Word for word, restate all of the entries.
──────── Supplied data ────────
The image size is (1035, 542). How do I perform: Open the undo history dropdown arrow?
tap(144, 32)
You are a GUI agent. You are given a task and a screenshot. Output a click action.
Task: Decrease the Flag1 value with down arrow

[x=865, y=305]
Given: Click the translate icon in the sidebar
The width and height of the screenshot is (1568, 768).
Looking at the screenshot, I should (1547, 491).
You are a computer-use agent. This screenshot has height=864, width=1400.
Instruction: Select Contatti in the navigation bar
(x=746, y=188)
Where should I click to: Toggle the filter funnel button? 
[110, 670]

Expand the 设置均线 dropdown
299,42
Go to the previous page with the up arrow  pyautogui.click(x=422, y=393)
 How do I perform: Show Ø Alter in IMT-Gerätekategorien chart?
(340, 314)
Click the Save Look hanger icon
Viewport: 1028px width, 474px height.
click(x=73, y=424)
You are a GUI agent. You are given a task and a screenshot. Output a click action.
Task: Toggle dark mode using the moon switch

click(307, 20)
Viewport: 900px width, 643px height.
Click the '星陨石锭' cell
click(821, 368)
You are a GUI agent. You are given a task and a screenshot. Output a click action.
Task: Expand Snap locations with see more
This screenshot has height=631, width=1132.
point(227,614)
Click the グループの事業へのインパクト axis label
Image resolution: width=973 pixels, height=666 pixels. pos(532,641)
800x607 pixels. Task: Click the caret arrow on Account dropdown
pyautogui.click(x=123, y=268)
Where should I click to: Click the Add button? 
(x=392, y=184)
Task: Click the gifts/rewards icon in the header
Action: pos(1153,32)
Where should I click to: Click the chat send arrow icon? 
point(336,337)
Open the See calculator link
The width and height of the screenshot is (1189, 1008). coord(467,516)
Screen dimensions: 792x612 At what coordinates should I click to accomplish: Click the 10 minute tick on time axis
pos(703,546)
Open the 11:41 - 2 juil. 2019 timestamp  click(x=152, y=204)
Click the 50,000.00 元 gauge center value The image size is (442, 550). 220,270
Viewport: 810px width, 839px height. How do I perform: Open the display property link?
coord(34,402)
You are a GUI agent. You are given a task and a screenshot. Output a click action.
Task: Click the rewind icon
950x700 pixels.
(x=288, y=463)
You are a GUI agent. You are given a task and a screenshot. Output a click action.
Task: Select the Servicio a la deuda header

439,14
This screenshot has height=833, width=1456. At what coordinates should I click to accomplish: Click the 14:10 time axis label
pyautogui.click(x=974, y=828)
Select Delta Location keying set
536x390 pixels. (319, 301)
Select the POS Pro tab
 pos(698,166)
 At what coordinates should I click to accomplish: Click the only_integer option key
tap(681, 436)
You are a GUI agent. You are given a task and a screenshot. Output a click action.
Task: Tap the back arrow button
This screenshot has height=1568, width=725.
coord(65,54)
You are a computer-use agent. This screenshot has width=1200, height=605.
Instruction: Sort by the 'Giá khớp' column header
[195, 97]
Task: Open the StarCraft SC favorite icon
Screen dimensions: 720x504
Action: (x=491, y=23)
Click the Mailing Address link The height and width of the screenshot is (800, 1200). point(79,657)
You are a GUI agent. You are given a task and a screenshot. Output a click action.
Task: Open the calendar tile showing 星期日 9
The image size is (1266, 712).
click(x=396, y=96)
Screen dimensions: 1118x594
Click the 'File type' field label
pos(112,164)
────────
**Written answer**
The image size is (1035, 542). How do I perform: Open the undo history dropdown arrow?
tap(144, 32)
You are a GUI agent. You are given a task and a screenshot. Output a click action.
Task: Decrease the Flag1 value with down arrow

[x=865, y=305]
Given: Click the translate icon in the sidebar
The width and height of the screenshot is (1568, 768).
Looking at the screenshot, I should (1547, 491).
You are a computer-use agent. This screenshot has height=864, width=1400.
Instruction: Select Contatti in the navigation bar
(x=746, y=188)
Where should I click to: Toggle the filter funnel button? 
[110, 670]

Expand the 设置均线 dropdown
299,42
Go to the previous page with the up arrow  pyautogui.click(x=422, y=393)
 How do I perform: Show Ø Alter in IMT-Gerätekategorien chart?
(340, 314)
Click the Save Look hanger icon
Viewport: 1028px width, 474px height.
click(x=73, y=424)
You are a GUI agent. You are given a task and a screenshot. Output a click action.
Task: Toggle dark mode using the moon switch

click(307, 20)
Viewport: 900px width, 643px height.
Click the '星陨石锭' cell
click(821, 368)
You are a GUI agent. You are given a task and a screenshot. Output a click action.
Task: Expand Snap locations with see more
This screenshot has height=631, width=1132.
point(227,614)
Click the グループの事業へのインパクト axis label
Image resolution: width=973 pixels, height=666 pixels. pos(532,641)
800x607 pixels. Task: Click the caret arrow on Account dropdown
pyautogui.click(x=123, y=268)
Where should I click to: Click the Add button? 
(x=392, y=184)
Task: Click the gifts/rewards icon in the header
Action: pos(1153,32)
Where should I click to: Click the chat send arrow icon? 
point(336,337)
Open the See calculator link
The width and height of the screenshot is (1189, 1008). coord(467,516)
Screen dimensions: 792x612 At what coordinates should I click to accomplish: Click the 10 minute tick on time axis
pos(703,546)
Open the 11:41 - 2 juil. 2019 timestamp  click(x=152, y=204)
Click the 50,000.00 元 gauge center value The image size is (442, 550). 220,270
Viewport: 810px width, 839px height. How do I perform: Open the display property link?
coord(34,402)
You are a GUI agent. You are given a task and a screenshot. Output a click action.
Task: Click the rewind icon
950x700 pixels.
(x=288, y=463)
You are a GUI agent. You are given a task and a screenshot. Output a click action.
Task: Select the Servicio a la deuda header

439,14
This screenshot has height=833, width=1456. At what coordinates should I click to accomplish: Click the 14:10 time axis label
pyautogui.click(x=974, y=828)
Select Delta Location keying set
536x390 pixels. (319, 301)
Select the POS Pro tab
 pos(698,166)
 At what coordinates should I click to accomplish: Click the only_integer option key
tap(681, 436)
You are a GUI agent. You are given a task and a screenshot. Output a click action.
Task: Tap the back arrow button
This screenshot has height=1568, width=725.
coord(65,54)
You are a computer-use agent. This screenshot has width=1200, height=605.
Instruction: Sort by the 'Giá khớp' column header
[195, 97]
Task: Open the StarCraft SC favorite icon
Screen dimensions: 720x504
Action: (x=491, y=23)
Click the Mailing Address link The height and width of the screenshot is (800, 1200). point(79,657)
You are a GUI agent. You are given a task and a screenshot. Output a click action.
Task: Open the calendar tile showing 星期日 9
The image size is (1266, 712).
click(x=396, y=96)
Screen dimensions: 1118x594
Click the 'File type' field label
pos(112,164)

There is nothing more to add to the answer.